- Opening Delimiter -
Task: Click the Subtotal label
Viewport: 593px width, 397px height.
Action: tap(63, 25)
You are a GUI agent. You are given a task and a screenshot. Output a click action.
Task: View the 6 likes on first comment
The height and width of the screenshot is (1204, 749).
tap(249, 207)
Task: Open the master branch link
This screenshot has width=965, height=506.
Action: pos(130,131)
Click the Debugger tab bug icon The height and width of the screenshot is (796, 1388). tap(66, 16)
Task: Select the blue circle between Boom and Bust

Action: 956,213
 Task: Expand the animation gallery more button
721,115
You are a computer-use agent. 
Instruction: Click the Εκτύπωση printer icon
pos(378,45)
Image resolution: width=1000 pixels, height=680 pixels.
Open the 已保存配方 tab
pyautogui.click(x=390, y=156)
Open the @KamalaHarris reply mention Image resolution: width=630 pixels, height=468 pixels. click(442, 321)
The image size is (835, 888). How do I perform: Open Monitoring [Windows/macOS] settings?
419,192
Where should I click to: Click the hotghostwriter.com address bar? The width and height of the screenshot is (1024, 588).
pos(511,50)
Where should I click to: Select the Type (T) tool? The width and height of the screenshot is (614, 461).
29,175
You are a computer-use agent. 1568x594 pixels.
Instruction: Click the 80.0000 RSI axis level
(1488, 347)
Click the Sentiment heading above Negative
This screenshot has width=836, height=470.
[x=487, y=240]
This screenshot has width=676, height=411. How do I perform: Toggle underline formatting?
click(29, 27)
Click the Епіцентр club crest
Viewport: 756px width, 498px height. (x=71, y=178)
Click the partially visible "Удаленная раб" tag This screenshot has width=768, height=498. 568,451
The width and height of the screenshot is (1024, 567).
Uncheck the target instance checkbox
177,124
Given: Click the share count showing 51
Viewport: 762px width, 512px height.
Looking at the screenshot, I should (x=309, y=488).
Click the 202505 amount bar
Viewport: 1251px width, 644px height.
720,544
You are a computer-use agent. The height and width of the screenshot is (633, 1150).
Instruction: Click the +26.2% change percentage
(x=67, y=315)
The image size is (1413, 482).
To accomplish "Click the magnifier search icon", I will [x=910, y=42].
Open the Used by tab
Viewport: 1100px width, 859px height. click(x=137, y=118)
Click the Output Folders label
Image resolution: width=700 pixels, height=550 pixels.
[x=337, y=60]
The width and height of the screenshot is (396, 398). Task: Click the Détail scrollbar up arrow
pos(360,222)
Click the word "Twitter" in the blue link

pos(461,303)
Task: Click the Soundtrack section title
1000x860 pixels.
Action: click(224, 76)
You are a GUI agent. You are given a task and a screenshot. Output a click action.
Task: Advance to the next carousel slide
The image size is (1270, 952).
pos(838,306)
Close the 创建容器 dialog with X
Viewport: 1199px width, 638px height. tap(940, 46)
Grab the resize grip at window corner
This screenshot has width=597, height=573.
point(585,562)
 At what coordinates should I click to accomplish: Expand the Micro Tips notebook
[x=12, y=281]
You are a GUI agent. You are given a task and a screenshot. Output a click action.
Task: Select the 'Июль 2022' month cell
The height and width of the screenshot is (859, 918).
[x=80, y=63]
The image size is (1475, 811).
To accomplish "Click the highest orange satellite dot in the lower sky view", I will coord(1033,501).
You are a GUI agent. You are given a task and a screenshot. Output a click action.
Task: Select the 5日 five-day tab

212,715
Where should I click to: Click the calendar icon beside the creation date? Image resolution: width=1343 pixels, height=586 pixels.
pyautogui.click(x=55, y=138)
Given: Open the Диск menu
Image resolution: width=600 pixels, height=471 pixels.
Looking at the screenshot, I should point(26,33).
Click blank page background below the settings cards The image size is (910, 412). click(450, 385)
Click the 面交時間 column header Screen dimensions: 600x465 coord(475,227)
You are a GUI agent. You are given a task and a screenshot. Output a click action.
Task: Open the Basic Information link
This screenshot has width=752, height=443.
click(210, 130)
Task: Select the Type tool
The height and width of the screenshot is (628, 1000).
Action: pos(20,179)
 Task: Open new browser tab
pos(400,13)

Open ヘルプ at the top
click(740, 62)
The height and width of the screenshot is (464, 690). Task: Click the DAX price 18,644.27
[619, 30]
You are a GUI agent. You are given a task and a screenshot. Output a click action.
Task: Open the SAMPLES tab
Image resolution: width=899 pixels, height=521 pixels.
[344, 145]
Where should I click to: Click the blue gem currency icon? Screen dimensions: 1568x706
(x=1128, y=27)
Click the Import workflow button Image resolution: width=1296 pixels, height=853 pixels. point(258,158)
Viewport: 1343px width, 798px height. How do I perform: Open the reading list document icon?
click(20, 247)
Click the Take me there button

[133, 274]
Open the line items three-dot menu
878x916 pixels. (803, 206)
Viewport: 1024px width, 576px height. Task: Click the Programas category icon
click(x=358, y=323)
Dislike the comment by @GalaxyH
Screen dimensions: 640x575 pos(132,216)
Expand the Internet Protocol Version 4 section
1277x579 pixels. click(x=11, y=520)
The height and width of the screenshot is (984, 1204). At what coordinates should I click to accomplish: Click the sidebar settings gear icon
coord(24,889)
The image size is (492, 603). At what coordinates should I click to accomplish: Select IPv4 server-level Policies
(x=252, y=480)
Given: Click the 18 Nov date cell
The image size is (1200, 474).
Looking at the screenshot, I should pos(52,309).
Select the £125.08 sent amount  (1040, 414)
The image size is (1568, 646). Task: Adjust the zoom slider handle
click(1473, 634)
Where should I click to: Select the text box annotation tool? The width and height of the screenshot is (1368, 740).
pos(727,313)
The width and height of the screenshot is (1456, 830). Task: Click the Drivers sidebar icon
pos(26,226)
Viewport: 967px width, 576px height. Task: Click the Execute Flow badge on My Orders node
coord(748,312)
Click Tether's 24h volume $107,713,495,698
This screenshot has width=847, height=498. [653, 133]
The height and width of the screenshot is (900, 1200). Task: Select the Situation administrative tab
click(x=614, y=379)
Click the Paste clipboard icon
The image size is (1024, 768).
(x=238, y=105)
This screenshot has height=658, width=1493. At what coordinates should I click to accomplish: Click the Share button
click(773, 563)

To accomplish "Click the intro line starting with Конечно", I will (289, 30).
- Closing Delimiter -
• Assignment:
No lines before the one containing "Open the line items three-dot menu" belong in the answer; write out that line and each one after it exactly, through the end of the records.

• Response to the exercise:
Open the line items three-dot menu
878x916 pixels. (803, 206)
Viewport: 1024px width, 576px height. Task: Click the Programas category icon
click(x=358, y=323)
Dislike the comment by @GalaxyH
Screen dimensions: 640x575 pos(132,216)
Expand the Internet Protocol Version 4 section
1277x579 pixels. click(x=11, y=520)
The height and width of the screenshot is (984, 1204). At what coordinates should I click to accomplish: Click the sidebar settings gear icon
coord(24,889)
The image size is (492, 603). At what coordinates should I click to accomplish: Select IPv4 server-level Policies
(x=252, y=480)
Given: Click the 18 Nov date cell
The image size is (1200, 474).
Looking at the screenshot, I should pos(52,309).
Select the £125.08 sent amount  (1040, 414)
The image size is (1568, 646). Task: Adjust the zoom slider handle
click(1473, 634)
Where should I click to: Select the text box annotation tool? The width and height of the screenshot is (1368, 740).
pos(727,313)
The width and height of the screenshot is (1456, 830). Task: Click the Drivers sidebar icon
pos(26,226)
Viewport: 967px width, 576px height. Task: Click the Execute Flow badge on My Orders node
coord(748,312)
Click Tether's 24h volume $107,713,495,698
This screenshot has width=847, height=498. [653, 133]
The height and width of the screenshot is (900, 1200). Task: Select the Situation administrative tab
click(x=614, y=379)
Click the Paste clipboard icon
The image size is (1024, 768).
(x=238, y=105)
This screenshot has height=658, width=1493. At what coordinates should I click to accomplish: Click the Share button
click(773, 563)

To accomplish "Click the intro line starting with Конечно", I will (289, 30).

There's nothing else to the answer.